» **TEXT SECTION**:
[start]

Whether accidental or intentional, improper use of taxpayer dollars can have serious consequences. So, we’re going to talk about the challenges that accompany expense management, as well as how to design systems that can prevent mistakes and ensure compliance.

Joining me to discuss all of this is Rich Mitchell, Principal XM consultant here at RPI. He’s got over 30 years of experience using expense management software, working extensively with Infor XM’s standout solution. We’ll talk more about that later.

He’s just got a great understanding of how expense management works as a business function and how it can help organizations maintain public trust.

Rich, welcome to the program, sir.

Rich Mitchell
Thanks, Chris. It’s really a good thing to be here and I really love the topic.

Chris Arey
Yeah, it’s going be a good one. I know you’ve got a lot of stories to share, so let’s just go ahead and jump right into it. I think a great place to start would be to talk about some of the challenges that the public sector faces in managing expenses. What is that world like?

Rich Mitchell
Sure. Let me start by saying that the public sector is not entirely limited to government. Government is always public sector, but not all public sectors are government.

You find many universities that get state grants or federal grants wind up having to be treated as a public sector entity simply because they must account for it in the way the government requires them to account for it.

A lot of the requirements in public sector when it comes to funding and accounting for the use of funds also apply to other places like universities and utilities where they get these funds, they load it in, and the government comes in and does an audit to see that the fund is used properly.

[end]

» **CHALLENGE 1**: According to the interview excerpt, why do many universities that receive state or federal grants end up being treated as public sector entities?
» **CHALLENGE 2**: Rewrite the part of the interview excerpt that opens with "Rich, welcome to" and closes with "account for it.", substituting "colleges" for "universities".

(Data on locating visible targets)

[start]

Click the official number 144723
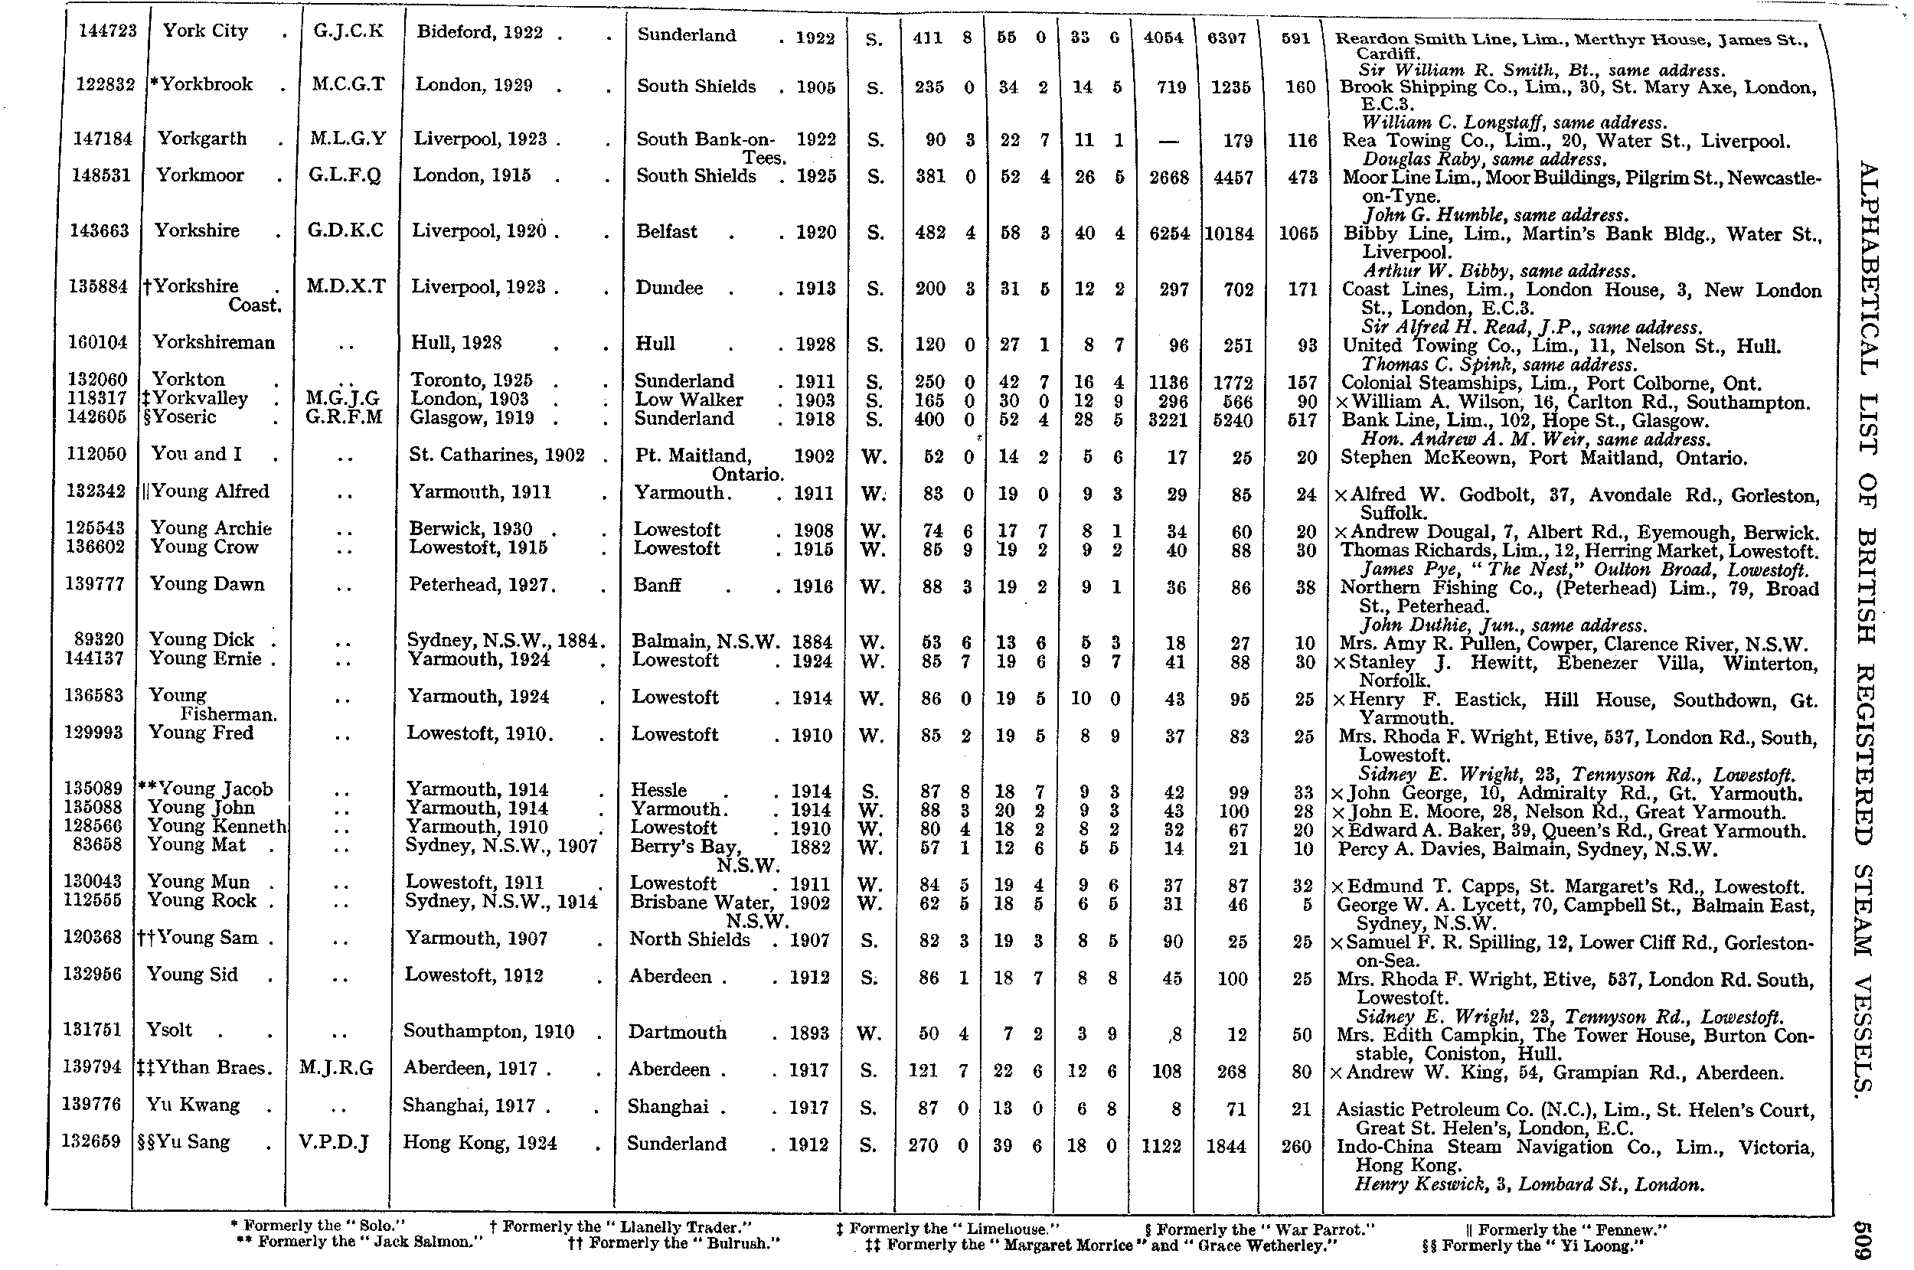[108, 31]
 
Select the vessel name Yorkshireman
[214, 343]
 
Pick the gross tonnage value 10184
[1229, 234]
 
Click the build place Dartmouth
[677, 1032]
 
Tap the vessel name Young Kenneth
[217, 826]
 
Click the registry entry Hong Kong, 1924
[480, 1143]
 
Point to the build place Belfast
[667, 232]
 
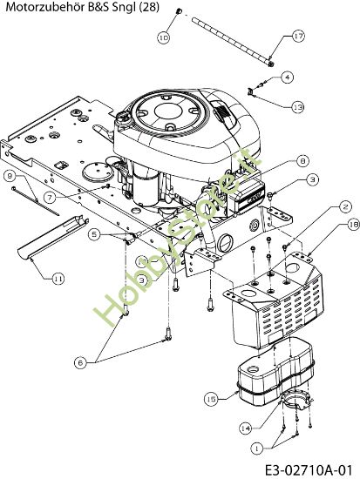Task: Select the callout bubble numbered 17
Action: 298,37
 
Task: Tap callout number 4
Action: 287,78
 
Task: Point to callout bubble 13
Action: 297,106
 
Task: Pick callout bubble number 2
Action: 321,206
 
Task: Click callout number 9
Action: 11,176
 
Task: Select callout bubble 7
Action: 50,198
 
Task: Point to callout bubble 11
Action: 58,279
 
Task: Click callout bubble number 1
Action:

[end]

» **CORRECT OUTPUT 1**: They must account for those grants in the way the government requires them to, so they end up being treated as public sector entities.

» **CORRECT OUTPUT 2**:
Rich, welcome to the program, sir.

Rich Mitchell
Thanks, Chris. It’s really a good thing to be here and I really love the topic.

Chris Arey
Yeah, it’s going be a good one. I know you’ve got a lot of stories to share, so let’s just go ahead and jump right into it. I think a great place to start would be to talk about some of the challenges that the public sector faces in managing expenses. What is that world like?

Rich Mitchell
Sure. Let me start by saying that the public sector is not entirely limited to government. Government is always public sector, but not all public sectors are government.

You find many colleges that get state grants or federal grants wind up having to be treated as a public sector entity simply because they must account for it in the way the government requires them to account for it.